The relative failure of previous approaches and the recent advancements in molecular biology have promoted new studies. Using the state-of-the-art technologies of high-throughput genotyping, recent studies have compared the frequency of hundreds of thousands of genetic variants distributed among chromosomes. The most convincing studies detected linkage with variants of the gene LOX (lysyl oxidase , involved in the cross-linking of stromal collagen) [24, 25]. Other authors have concentrated on comparing intermediary phenotypes rather than groups of individuals (case–control study). Lu et al., for example, identified a region associating keratoconus with central corneal thinning [26]. Complementary meta-analyses have identified several variants in or near this region (FOXO1, FNDC3B, RXRA-COL5A1, MPDZ-NFIB, COL5A1, and BANP-ZNF469). One of these variants, BANP-ZNF469, was also found in an independent Australian cohort [27]. The role played by variants of this particular gene was confirmed in a study by Lechner et al. [28]. ZNF469 is a gene that is also involved in another corneal syndrome (brittle cornea syndrome) and is linked to a thin and fragile cornea. This gene is currently the most important identified genetic factor in the pathogenesis of keratoconus.

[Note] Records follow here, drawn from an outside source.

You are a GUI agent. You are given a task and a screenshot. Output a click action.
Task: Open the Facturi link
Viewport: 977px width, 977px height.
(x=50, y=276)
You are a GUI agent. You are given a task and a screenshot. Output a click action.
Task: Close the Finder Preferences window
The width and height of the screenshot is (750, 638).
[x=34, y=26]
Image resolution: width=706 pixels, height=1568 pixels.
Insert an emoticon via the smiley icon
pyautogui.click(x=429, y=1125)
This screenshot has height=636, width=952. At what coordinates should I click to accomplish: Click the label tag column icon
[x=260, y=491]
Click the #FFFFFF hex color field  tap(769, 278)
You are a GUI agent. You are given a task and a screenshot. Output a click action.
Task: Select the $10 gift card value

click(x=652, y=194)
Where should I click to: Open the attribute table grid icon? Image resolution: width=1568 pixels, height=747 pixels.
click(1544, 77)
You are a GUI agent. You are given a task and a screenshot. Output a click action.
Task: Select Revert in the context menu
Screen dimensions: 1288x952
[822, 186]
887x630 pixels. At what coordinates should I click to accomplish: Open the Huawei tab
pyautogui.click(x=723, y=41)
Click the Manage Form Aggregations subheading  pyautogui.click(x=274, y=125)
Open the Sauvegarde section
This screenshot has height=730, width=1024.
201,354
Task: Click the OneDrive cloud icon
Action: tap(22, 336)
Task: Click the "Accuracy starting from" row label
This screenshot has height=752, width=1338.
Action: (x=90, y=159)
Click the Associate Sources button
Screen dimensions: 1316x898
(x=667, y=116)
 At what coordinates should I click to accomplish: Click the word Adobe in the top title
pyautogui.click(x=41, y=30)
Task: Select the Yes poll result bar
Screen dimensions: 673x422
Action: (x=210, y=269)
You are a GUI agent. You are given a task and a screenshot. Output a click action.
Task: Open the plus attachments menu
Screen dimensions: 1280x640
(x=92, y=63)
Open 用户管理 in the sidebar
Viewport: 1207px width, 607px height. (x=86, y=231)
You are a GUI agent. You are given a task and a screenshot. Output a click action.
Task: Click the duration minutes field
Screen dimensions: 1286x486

Several studies have compared proteomes between patients affected by keratoconus and control patients. Comparability of results is difficult, due to differences in tissue type (tear fluid, corneal tissue: epithelium and/or stroma), age, disease severity, and development stage of keratoconus. A number of studies provide evidence that keratoconus is characterized by a cytokine imbalance in tear fluid and that these inflammatory mediators operate actively at the ocular surface. More than 1500 proteins have been identified in the analysis of the tear film. Higher levels of proteolytic activity and increased levels of proinflammatory cytokines, cell adhesion molecules , matrix metalloproteinases (MMP) , glycoproteins, and transporter proteins have been observed compared to controls [29–32]. In particular, studies have shown a strong concordance of elevated Interleukin 6 (IL6) , tumour necrosis factor α (TNFα) , and MMP9 in tears from keratoconus patients [29, 33–35]. MMP9 is one of the matrix-degrading enzymes produced by the human corneal epithelium and regulated by cytokine IL6. In addition to IL6, TNFα is considered a major pathogenic factor in systemic and corneal inflammation. TNFα induces the expression of MMP9. Balasubramanian et al. [29] found higher levels of MMP9 in tears from keratoconic eyes, but the difference was not statistically significant. They indicated that the observed discrepancy might be explained because they used antibodies to the active MMP9. Shetty et al. [35] observed that MMP9, IL6, and TNFα were strongly upregulated at the mRNA level in keratoconus patient epithelia. However, whereas tears of keratoconus patients demonstrated an acute increase in MMP9 and IL6 levels over controls, TNFα levels did not show any significant associations with different grades of keratoconus. They demonstrated that the administration of cyclosporine A strongly reduced the inflammatory stimulation and expression of MMP9 in tears of keratoconus patients and decreased the production of IL6, TNFα, and MMP9 by corneal epithelial cells, while follow-up of 20 keratoconus patients over 6 months demonstrated significant local topographical changes in the cornea measured by keratometry. Although overall change in keratometry may not be very significant in the study, the authors suggest that cyclosporine A may be a promising new treatment modality for keratoconus [35].